Here are some of the most common benefits, along with typical employer contribution amounts, according to Mercer, an employee benefits consultant.
Health Insurance: $5,000 to $20,000
Employer-provided health insurance plans range from the bare-bones to the rather extravagant. On average, however, employers paid 83 percent of the $7,739 premium for individual insurance and 73 percent of the $22,221 premium for family insurance, according to KFF, a health insurance research organization.
On your 2021 W-2, you can find what both you and your employer paid for your health insurance over the past year, says Paul Fronstin, director of health benefits research at the Employee Benefit Research Institute, or EBRI. The annual figure is often reported using a “DD” code.
Your employer can also itemize their contribution on your pay slip. A payslip is a document that contains the details of your gross and after-tax salary along with various deductions. You can often access your payslip through your company’s online payslip system. ask your HR department for details.
Premiums are, of course, only one factor in evaluating your health insurance. Deductibles, co-payments and provider networks also play a role. Access to different types of plans can make open enrollment more confusing, but it can also help you tailor your coverage to your situation.
Pension plan: 3% to 10% of salary
EBRI surveys have consistently found that the benefit employees value most, after health insurance, is access to a retirement plan, while all other benefits rank in “a distant third,” Fronstin says.
According to AARP, people with company pension plans like 401(k)s are much more likely to save for retirement than those who don’t. These plans offer automatic payroll deductions, and many also auto-enroll.
Most 401(k) forms also come with company matches — free money that can help employees build wealth faster. The most common grants include 50 percent of the first 6 percent of wages the worker contributes, or a dollar-for-dollar surcharge of 3 to 6 percent of wages.
Employers can contribute an even higher percentage of salary into traditional pension plans that promise a specific monthly benefit in retirement. This is in contrast to 401(k)s and other defined contribution plans, where the amounts you get in retirement depend on how much is paid in and how your investments perform.
Pensions are still common among government agencies, colleges, and nonprofits in the healthcare sector, although only about 15 percent of private sector workers have access to such plans, according to the Bureau of Labor Statistics.
Everything else: zero to thousands
Employers who offer dental insurance typically pay $500 to $2,500 a year for coverage, according to Sandra Sweeney, head of Mercer’s careers practice. Life insurance costs an average of $100 to $300 per employee, while disability insurance typically costs $250 to $1,500.
Employers may offer access to other coverages such as B. additional life insurance, long-term care insurance or pet insurance. Workers typically pay the full cost but can benefit from group rates on the policies, Frontstin says.

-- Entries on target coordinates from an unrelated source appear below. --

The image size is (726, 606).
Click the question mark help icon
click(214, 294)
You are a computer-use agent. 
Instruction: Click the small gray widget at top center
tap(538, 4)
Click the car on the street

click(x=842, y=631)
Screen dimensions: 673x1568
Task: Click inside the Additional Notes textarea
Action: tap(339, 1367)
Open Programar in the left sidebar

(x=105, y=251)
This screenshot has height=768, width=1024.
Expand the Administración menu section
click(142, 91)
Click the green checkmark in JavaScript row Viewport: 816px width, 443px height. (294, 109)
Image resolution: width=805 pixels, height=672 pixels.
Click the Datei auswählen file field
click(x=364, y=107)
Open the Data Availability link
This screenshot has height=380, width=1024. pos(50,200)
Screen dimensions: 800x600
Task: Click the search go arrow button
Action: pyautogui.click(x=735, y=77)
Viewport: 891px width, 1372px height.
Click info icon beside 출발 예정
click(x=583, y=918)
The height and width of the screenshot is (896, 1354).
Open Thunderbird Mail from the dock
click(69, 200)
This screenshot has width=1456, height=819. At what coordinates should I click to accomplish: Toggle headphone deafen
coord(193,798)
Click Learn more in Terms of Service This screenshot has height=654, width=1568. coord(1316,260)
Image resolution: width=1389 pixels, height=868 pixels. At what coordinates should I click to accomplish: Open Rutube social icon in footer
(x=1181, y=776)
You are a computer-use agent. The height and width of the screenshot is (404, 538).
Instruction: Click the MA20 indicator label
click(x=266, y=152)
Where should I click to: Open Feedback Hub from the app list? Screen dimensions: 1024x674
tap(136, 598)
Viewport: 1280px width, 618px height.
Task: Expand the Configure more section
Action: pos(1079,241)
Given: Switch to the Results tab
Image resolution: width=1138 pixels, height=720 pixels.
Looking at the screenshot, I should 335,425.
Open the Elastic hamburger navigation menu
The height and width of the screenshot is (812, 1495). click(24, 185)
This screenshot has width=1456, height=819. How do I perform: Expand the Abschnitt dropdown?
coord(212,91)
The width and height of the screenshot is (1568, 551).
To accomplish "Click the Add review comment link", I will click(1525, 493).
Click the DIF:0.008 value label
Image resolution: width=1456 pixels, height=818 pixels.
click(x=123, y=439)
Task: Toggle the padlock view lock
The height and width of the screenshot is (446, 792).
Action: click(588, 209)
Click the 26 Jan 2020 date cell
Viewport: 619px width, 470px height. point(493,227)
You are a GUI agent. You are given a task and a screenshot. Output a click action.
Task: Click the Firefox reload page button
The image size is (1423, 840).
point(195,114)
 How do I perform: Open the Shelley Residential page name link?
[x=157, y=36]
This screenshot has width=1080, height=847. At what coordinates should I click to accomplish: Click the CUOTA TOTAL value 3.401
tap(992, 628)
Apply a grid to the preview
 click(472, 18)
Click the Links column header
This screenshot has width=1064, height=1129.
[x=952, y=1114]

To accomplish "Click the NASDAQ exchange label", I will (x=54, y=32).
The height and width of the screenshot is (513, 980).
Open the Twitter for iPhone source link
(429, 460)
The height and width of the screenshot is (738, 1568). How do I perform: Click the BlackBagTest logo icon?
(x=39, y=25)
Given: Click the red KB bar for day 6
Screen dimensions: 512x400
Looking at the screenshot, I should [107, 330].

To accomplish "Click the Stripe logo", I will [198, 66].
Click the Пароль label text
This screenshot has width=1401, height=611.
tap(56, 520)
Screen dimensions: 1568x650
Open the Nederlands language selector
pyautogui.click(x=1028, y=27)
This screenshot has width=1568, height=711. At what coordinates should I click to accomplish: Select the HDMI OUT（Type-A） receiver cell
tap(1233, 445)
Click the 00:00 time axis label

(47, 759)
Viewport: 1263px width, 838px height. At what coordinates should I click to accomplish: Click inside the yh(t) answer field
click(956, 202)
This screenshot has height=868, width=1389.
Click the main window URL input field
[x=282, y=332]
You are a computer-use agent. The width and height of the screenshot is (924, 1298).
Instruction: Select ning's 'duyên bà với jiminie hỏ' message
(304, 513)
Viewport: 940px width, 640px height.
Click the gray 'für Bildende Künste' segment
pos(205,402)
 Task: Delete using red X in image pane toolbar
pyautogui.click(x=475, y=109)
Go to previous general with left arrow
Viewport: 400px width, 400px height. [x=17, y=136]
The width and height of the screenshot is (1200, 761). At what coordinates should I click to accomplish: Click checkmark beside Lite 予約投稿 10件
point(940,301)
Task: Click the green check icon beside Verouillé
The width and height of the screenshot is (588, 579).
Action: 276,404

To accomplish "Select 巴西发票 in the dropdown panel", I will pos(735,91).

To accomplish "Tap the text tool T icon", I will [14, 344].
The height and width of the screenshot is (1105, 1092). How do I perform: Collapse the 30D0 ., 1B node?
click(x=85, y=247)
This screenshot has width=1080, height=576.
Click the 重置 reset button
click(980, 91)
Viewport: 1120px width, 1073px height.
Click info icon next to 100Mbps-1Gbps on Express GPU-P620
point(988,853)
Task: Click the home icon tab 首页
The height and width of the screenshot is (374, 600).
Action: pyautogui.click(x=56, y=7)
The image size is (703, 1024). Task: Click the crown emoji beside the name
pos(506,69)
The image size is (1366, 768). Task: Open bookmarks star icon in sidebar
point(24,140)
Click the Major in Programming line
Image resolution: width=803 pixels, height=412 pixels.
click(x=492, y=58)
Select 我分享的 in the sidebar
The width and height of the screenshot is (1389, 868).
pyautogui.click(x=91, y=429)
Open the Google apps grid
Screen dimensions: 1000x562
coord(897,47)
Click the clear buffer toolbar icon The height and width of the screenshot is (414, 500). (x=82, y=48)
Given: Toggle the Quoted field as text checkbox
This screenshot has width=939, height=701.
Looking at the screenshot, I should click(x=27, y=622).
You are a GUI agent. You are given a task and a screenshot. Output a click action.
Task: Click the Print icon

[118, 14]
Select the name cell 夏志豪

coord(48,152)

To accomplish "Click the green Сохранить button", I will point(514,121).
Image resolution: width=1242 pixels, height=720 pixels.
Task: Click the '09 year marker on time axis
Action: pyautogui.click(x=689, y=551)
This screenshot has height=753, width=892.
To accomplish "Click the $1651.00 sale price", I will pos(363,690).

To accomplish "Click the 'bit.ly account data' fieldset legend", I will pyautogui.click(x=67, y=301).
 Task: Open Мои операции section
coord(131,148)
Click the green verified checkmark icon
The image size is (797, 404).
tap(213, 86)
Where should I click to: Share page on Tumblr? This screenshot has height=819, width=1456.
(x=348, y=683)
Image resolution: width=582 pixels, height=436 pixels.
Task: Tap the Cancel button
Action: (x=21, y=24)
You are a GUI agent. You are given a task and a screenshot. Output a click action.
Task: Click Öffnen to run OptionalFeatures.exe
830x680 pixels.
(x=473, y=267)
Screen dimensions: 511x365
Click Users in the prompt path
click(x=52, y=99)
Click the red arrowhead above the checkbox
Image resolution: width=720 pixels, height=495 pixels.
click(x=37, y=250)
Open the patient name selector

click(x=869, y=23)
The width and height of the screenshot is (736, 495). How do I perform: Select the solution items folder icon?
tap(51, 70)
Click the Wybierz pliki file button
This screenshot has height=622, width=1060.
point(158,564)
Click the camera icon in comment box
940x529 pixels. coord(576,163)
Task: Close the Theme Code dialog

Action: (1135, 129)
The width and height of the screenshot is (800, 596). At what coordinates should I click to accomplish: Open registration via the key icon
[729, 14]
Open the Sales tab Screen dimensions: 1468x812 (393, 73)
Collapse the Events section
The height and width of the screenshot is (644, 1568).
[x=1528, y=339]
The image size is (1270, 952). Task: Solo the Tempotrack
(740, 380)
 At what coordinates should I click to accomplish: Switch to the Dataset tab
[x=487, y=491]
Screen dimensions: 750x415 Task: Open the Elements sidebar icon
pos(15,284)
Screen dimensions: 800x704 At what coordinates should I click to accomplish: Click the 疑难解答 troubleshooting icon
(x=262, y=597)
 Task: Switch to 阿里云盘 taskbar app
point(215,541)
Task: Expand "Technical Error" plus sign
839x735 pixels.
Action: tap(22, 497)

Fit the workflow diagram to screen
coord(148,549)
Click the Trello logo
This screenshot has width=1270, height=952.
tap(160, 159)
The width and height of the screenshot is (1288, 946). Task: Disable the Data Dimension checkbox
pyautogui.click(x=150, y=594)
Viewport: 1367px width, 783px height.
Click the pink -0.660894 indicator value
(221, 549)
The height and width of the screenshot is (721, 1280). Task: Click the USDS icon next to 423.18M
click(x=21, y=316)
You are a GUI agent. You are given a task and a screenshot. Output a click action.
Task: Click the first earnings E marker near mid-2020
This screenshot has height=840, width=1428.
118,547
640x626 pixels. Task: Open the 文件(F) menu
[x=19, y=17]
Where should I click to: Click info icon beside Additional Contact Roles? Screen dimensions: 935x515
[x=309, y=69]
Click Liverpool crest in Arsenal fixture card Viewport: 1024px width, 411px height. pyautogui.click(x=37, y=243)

Support for training costs is also becoming increasingly popular. About half of employers offer college grants, according to the Society for Human Resource Management. And of the companies surveyed by EBRI last year, 17 percent were offering some form of debt assistance for student loans, while another 31 percent planned to do so.
Workers can also exclude up to $5,250 in student aid from their income on their tax returns, according to the IRS. And by 2025, the limit will also include student loan repayment assistance.
Remember, your employer offers benefits to attract, retain, and reward employees. If you’re not sure what all of your benefits are or what they’re worth, your HR department will be happy to answer them, Fronstin says.
“Ask your employer,” says Frontstin. “It is no secret.”